**GOAL OF THE EXERCISE**
Arrange the stretch from the line containing "Given: Click the title('Sinx') code line" through the end of the records as a two-column CSV with the headers instruction and answer. Give one row per record, put each value in a single quoted field with line breaks turned into spaces, and leave out the pictures.

[Stored data]
━━━━━━━━━━━━━━━━━━━━

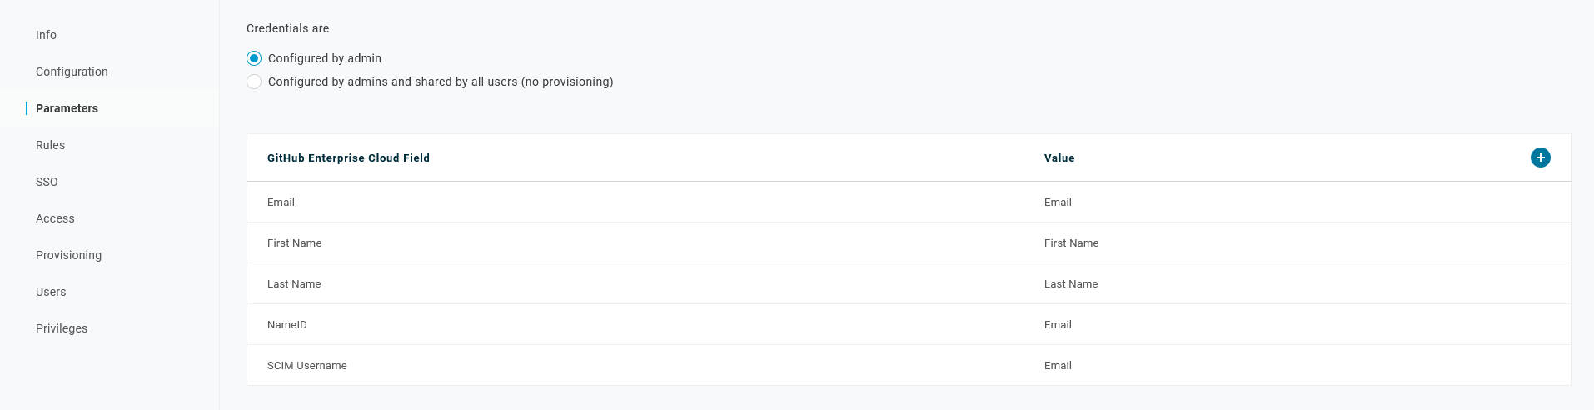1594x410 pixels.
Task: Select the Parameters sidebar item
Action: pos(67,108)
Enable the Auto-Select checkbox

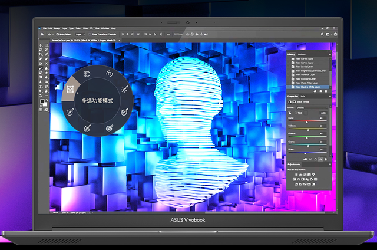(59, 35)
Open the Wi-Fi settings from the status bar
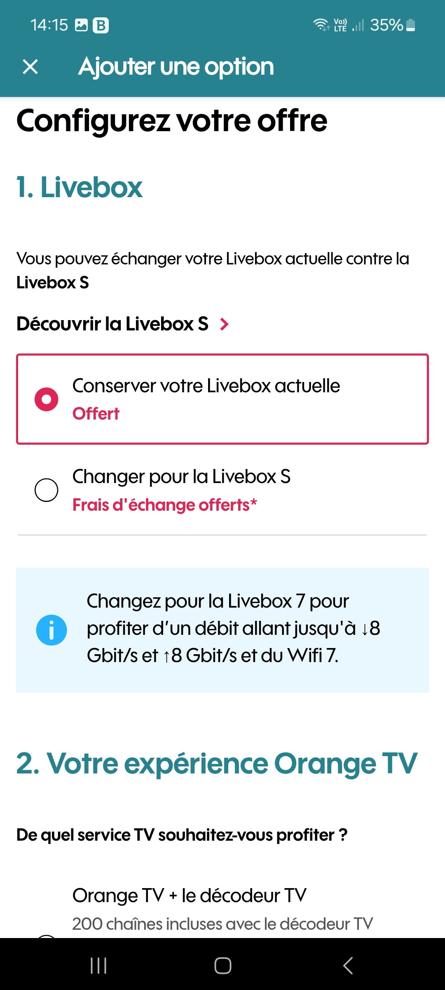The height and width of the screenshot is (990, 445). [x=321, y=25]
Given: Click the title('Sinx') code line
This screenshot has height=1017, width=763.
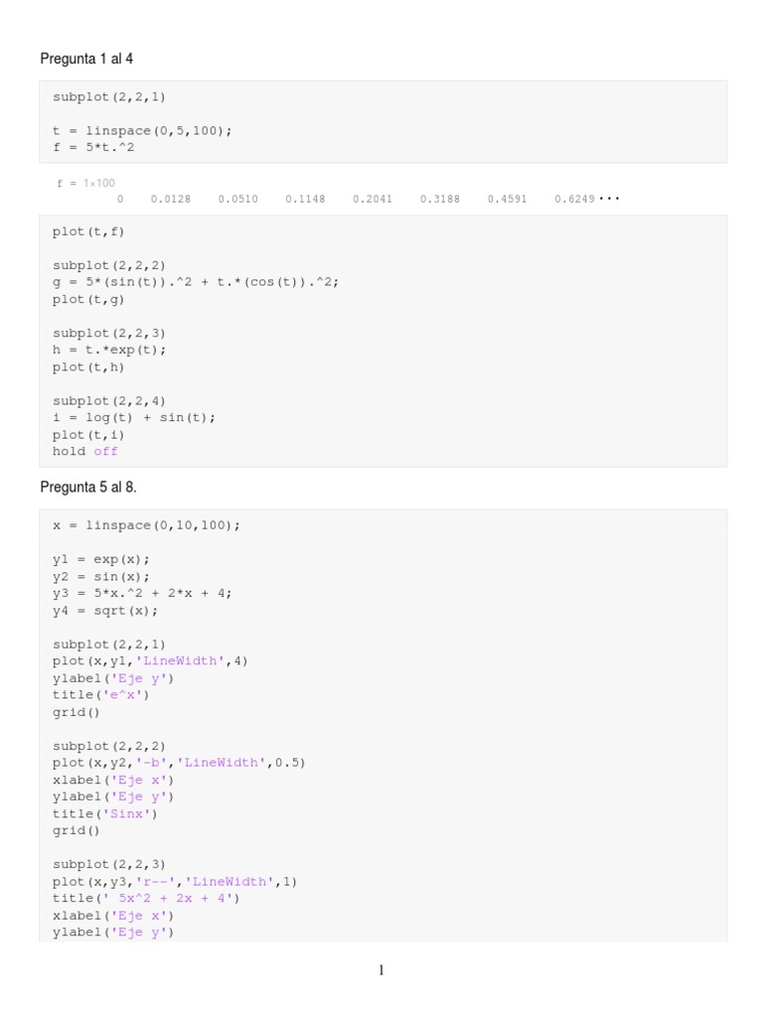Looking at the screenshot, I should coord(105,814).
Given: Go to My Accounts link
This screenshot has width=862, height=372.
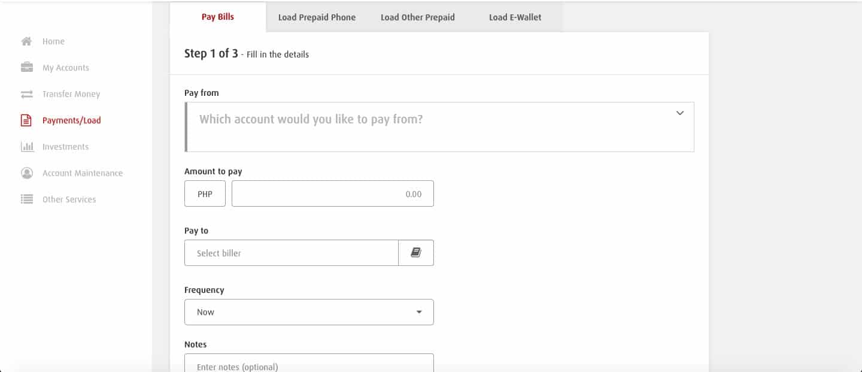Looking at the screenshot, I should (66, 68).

━━━━━━━━━━━━━━━━━━━━

**IN RESPONSE**
instruction,answer
"Given: Click the title('Sinx') code line This screenshot has height=1017, width=763.","Looking at the screenshot, I should coord(105,814)."
"Given: Go to My Accounts link This screenshot has width=862, height=372.","Looking at the screenshot, I should (66, 68)."